LIST OF TASKS –
#1 In the passage on pro-Russian Twitter accounts, which city was the climate change demonstration filmed in?
#2 Please list every social media platform that the passage on pro-Russian Twitter accounts names.

==== DOCUMENT

ProPublica described how pro-Russian Twitter accounts spread a lie that Ukraine was fabricating civilian casualties after the invasion began. In March 2022, the Twitter accounts shared a video of a man standing in front of rows of body bags, then one of the encased bodies lifts its hand to stop the top of the bag from blowing away. The video was taken from an Austrian TV report about a climate change demonstration held in Vienna a month earlier. ProPublica wrote:
The Twitter profiles are part of a pro-Putin network of dozens of accounts spread across Twitter, TikTok and Instagram whose behavior, content and coordination are consistent with Russian troll factory the Internet Research Agency, according to Darren Linvill, a Clemson University professor who, along with another professor, Patrick Warren, has spent years studying IRA accounts.

========
==== DATA EXTRACT

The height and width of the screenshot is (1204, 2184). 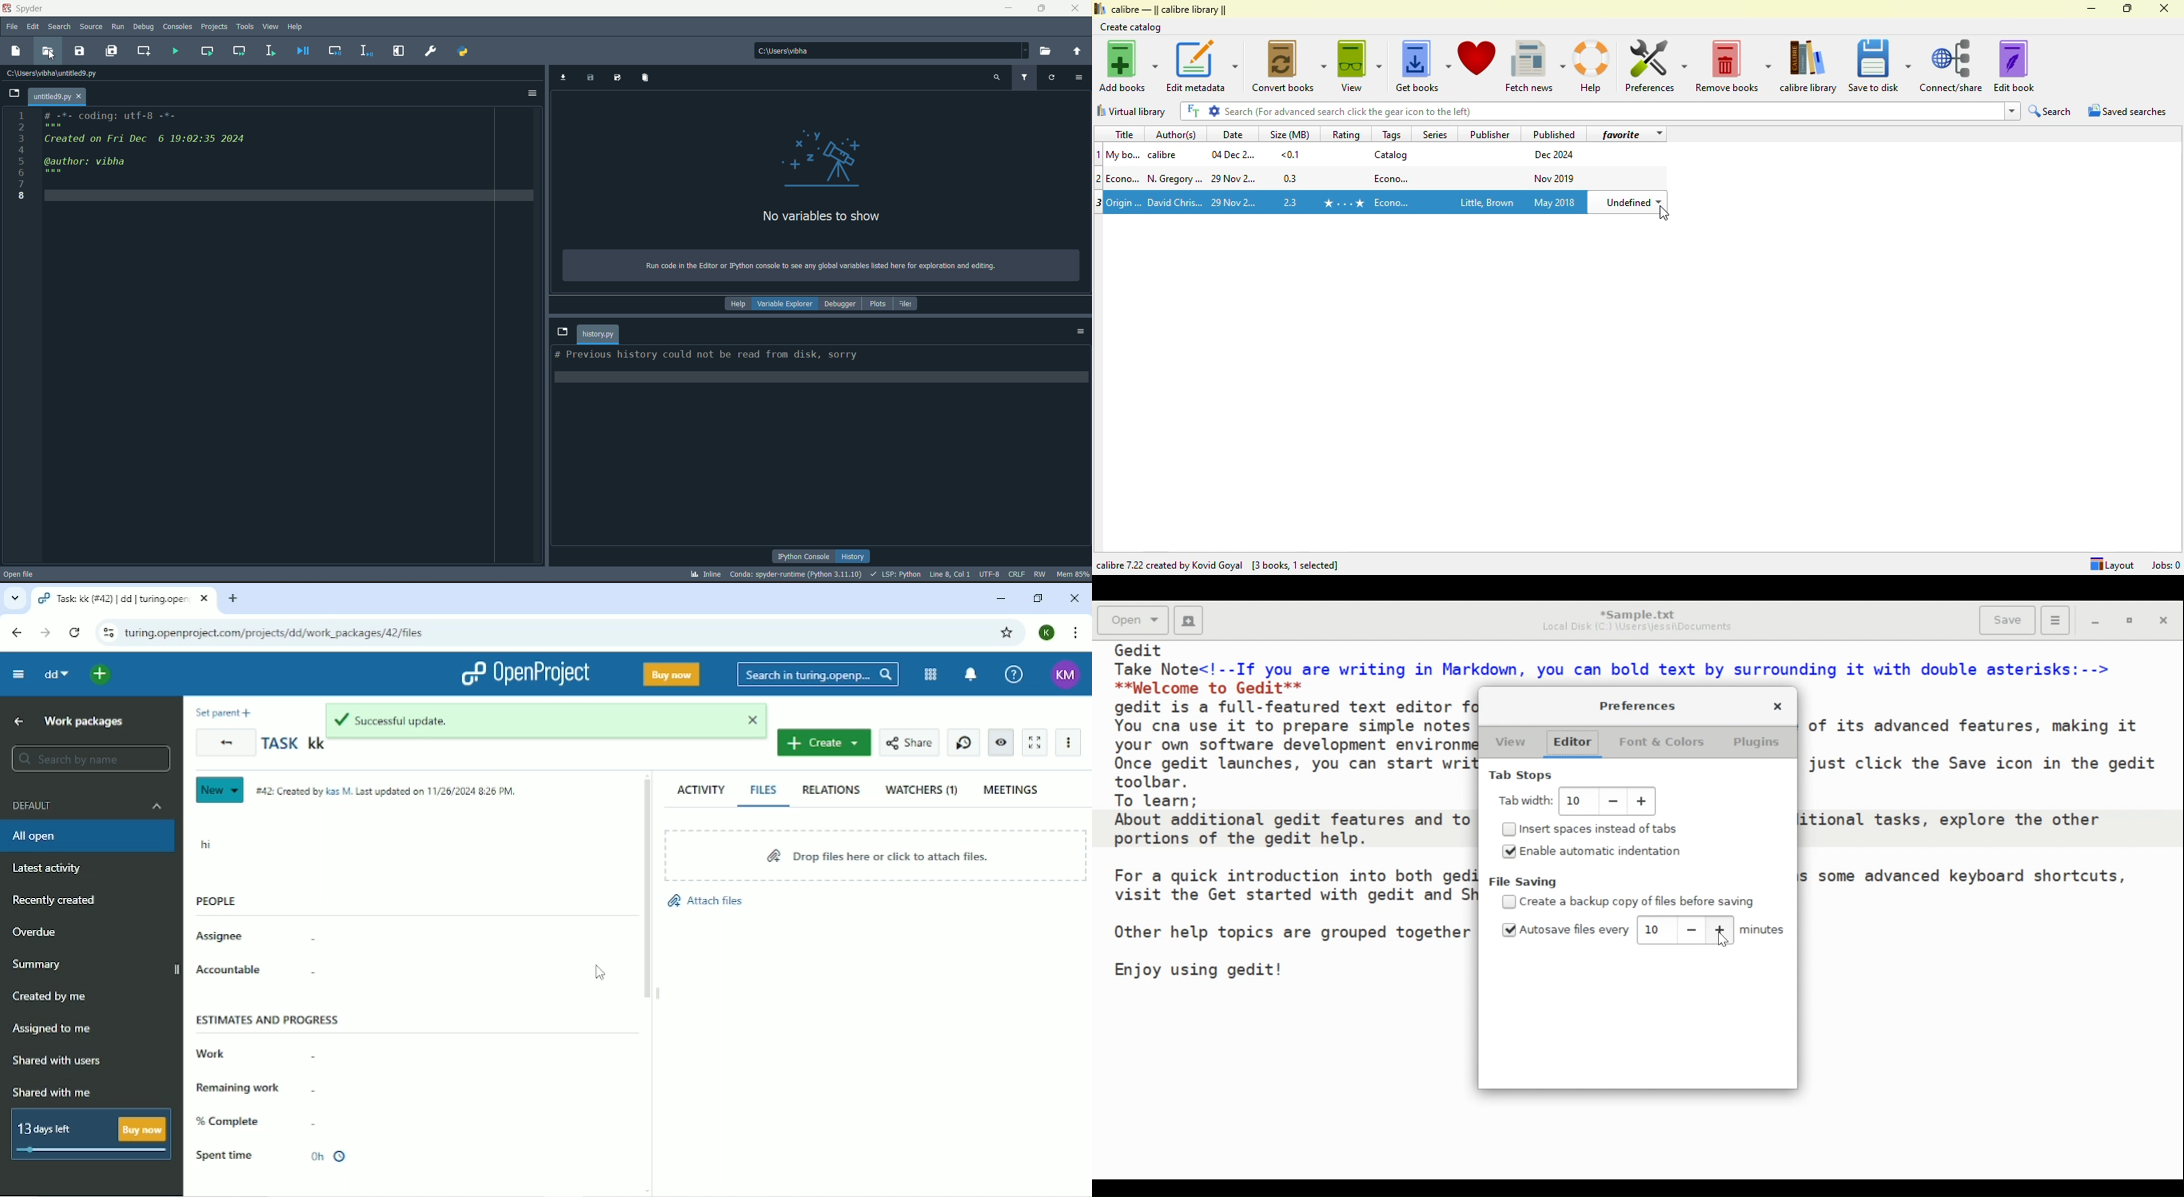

========

EXERCISE ANSWERS –
#1 Vienna

#2 Twitter, TikTok, Instagram